So where is my path meandering to? Where am I headed for the next part of my life? What do I want out of the rest of my life? It would be a lot easier if I had a dream, a passion, something I’ve always wished I could do if I only had the time, and now I have the time, so why aren’t I finally doing it?
Yes, of course, I’ve always wanted to travel. I’ve been fortunate. I’ve already had a good amount of travel in my life. I’ve been all over the United States. I’ve been to foreign countries….some for a good visit; some just barely skimmed; but I can lay claim to a reasonable number. Yes, of course, I want to travel more. There are still plenty of places I’d love to go. But I also know that at the end of the day, I want to be back at home. Travel is fun and exciting and a great break from routine, but it’s a pasttime…it’s not an avocation.
I need a bucket list, but really, I don’t want to skydive or bungee jump or zip down lines. I don’t want to go on an archeological dig, or spend time in an ashram in India or join the Peace Corps. I don’t want to start my own non-profit corporation, and I don’t want to work on anyone’s political campaign (although I did entertain brief fantasies when I still believed that Obama could actually make a difference), and I have no desire to attend Woodstock or the Burning Man thing.
I don’t want to ride a bike through Italy ( I certainly wouldn’t mind a gondola ride), and I don’t want to hike the entire Appalachian Trail starting in Maine and ending in Georgia. I don’t want to take a road trip down Route 66. I don’t want a dog, or a cat, or a ferret.
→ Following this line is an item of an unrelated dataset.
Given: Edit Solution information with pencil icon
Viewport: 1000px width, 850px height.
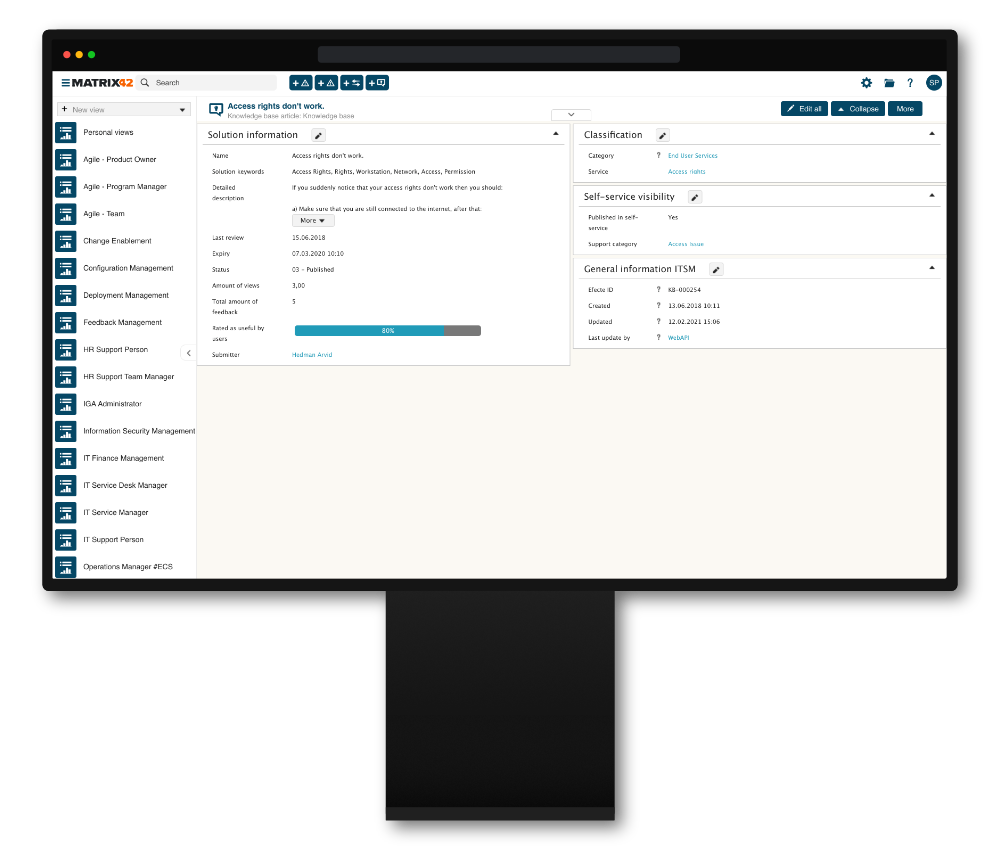Looking at the screenshot, I should pyautogui.click(x=318, y=135).
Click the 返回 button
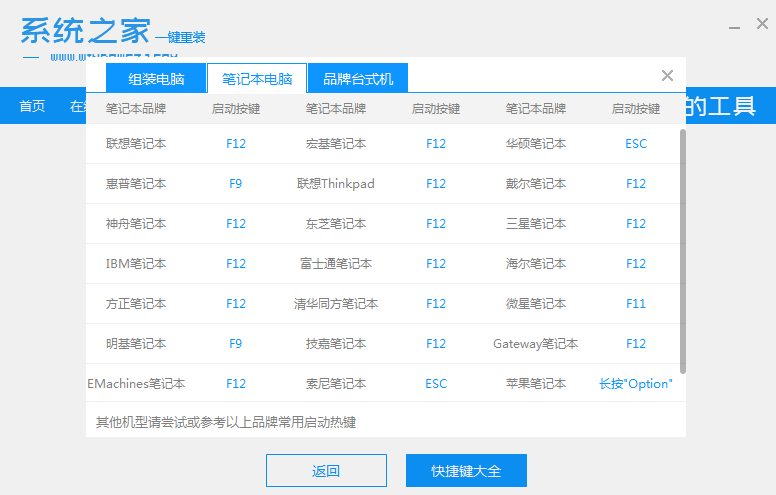Viewport: 776px width, 495px height. pyautogui.click(x=326, y=471)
I don’t want to save whales or tsetse flies or spotted anythings.
I do want to take my grandchildren to Disneyworld.
I don’t want to raise sheep or llamas or alpacas. I don’t want to buy an old farmhouse and fix it up. I don’t want to sail around the anything. I don’t want to move to Tuscany or Paris or Santa Fe. I don’t want to learn how to cook with truffles.
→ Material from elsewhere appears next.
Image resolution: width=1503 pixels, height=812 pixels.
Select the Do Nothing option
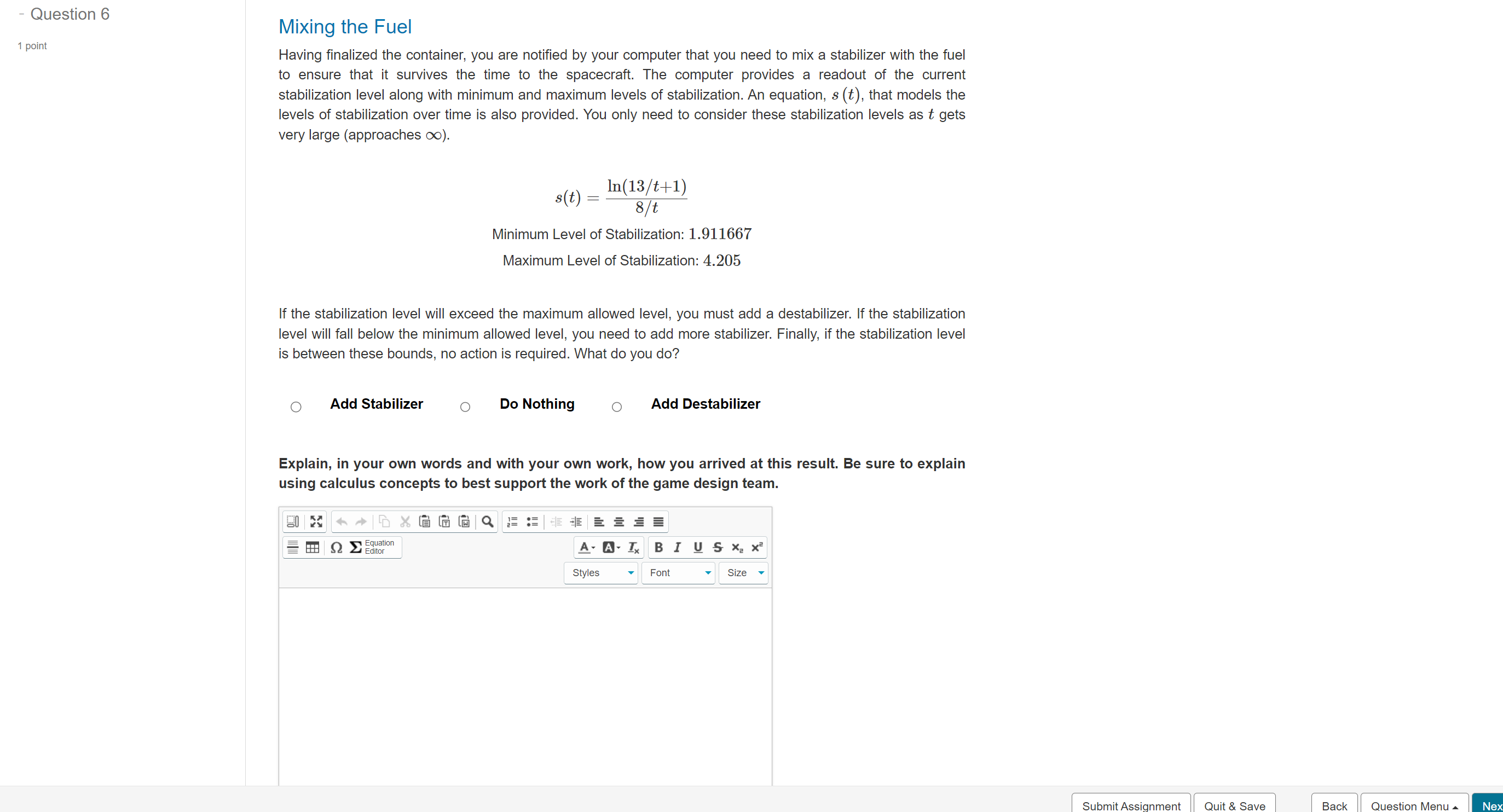(x=465, y=407)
I would still like to write a possibly readable novel. Or write magazine articles. Or write memoirs that will scandalize my children and grandchildren but will make my great-great-greats giggle and wish they knew me.
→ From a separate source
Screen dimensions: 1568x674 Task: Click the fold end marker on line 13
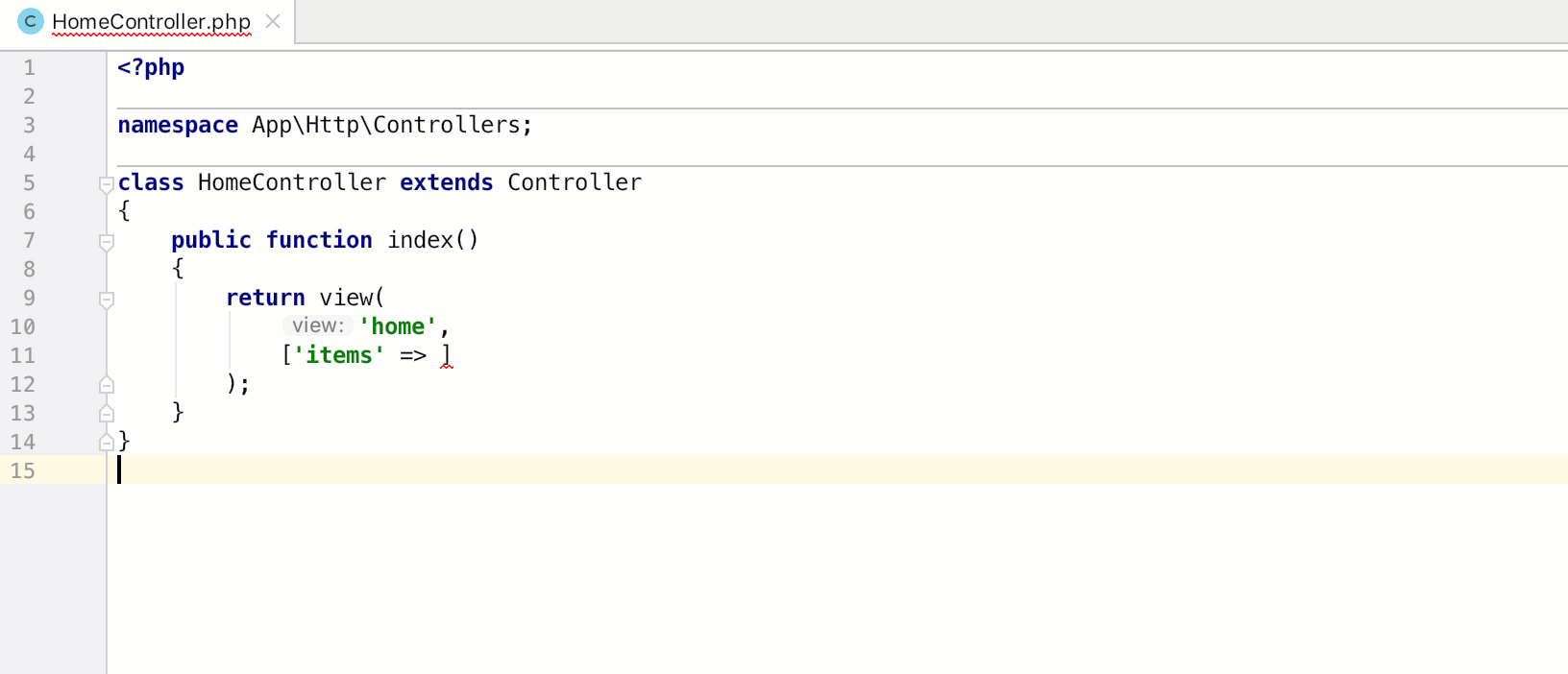point(107,414)
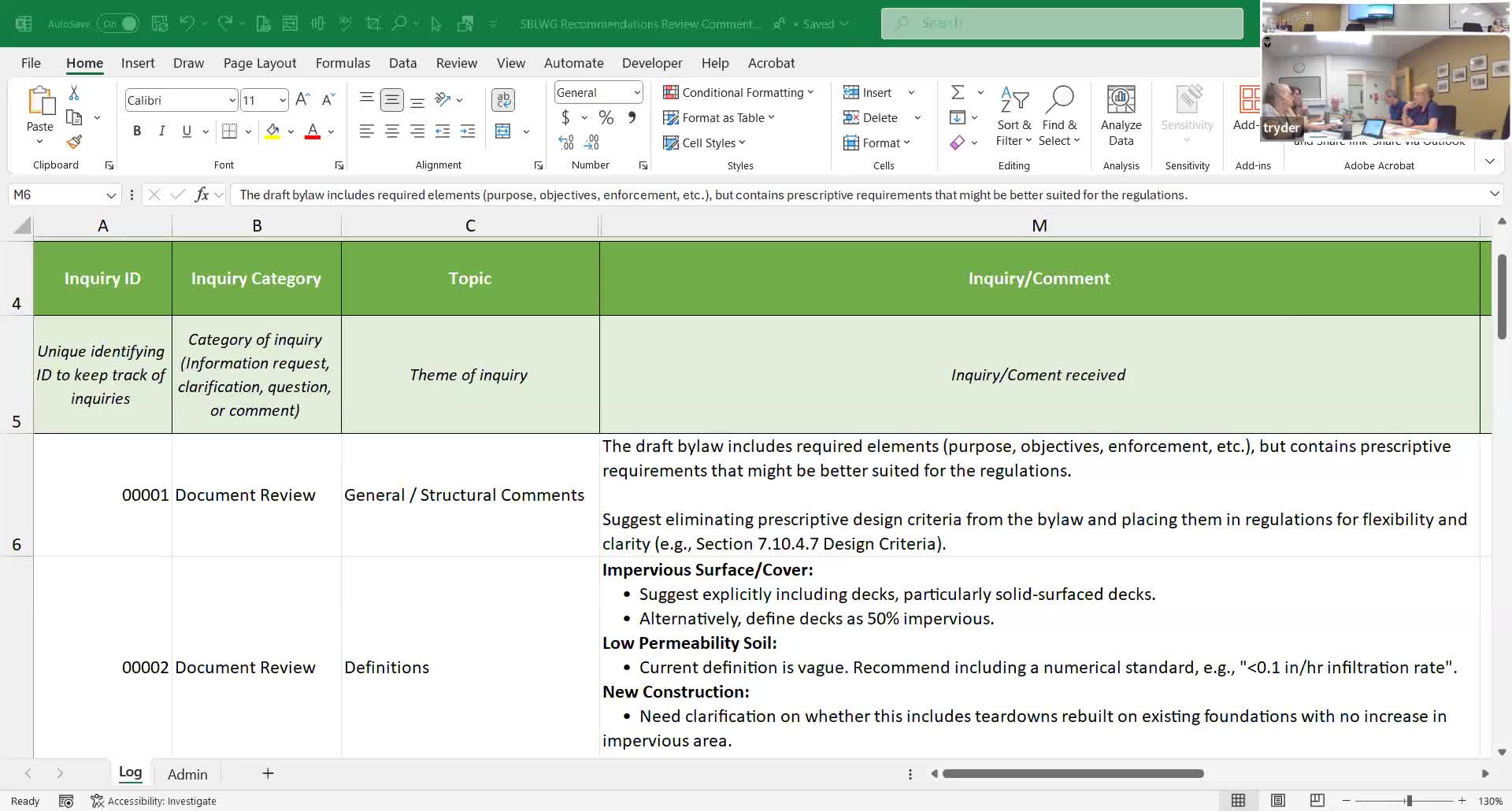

I do think sometimes about going back to school. Not for a new career; just because I like taking classes. I like learning. I was looking at the paralegal program at LCC the other day. Just thinking.
I’d still like a recumbent tricycle. I still want to go contra dancing in St. Croix. I drool over the travel catalogs that describe cruises to Alaska and tours to Costa Rica. I still want to be thin. I’ll settle for thinner. Really, I’ll settle for healthy and fit, whatever that is.
I want to be a good daughter while I still am lucky enough to have my mom. I want to be a good mother, and oh my goodness, I want my daughters-in-law to never have to complain about me to their husbands! I want to cherish my grandkids and be cherished by them. I want the significant man in my life to continue to think I’m beautiful. I want my kids to still ask for my advice now and then, and once in a while, I want them to actually follow that advice.
I really want the life I have right now. I just want it to be even more, even fuller, even richer. I don’t want to just fill my time; I want fulfilling time.
I guess I’ve gotten way off the original topic of my hip replacement. It seems a natural seque to me, and I am opting to let my writing voice guide me. But in case a reader is still hungering for condition updates, I will just mention that today I did two separate walks of half a mile each. If I was limping, I couldn’t tell. The cane was left at home.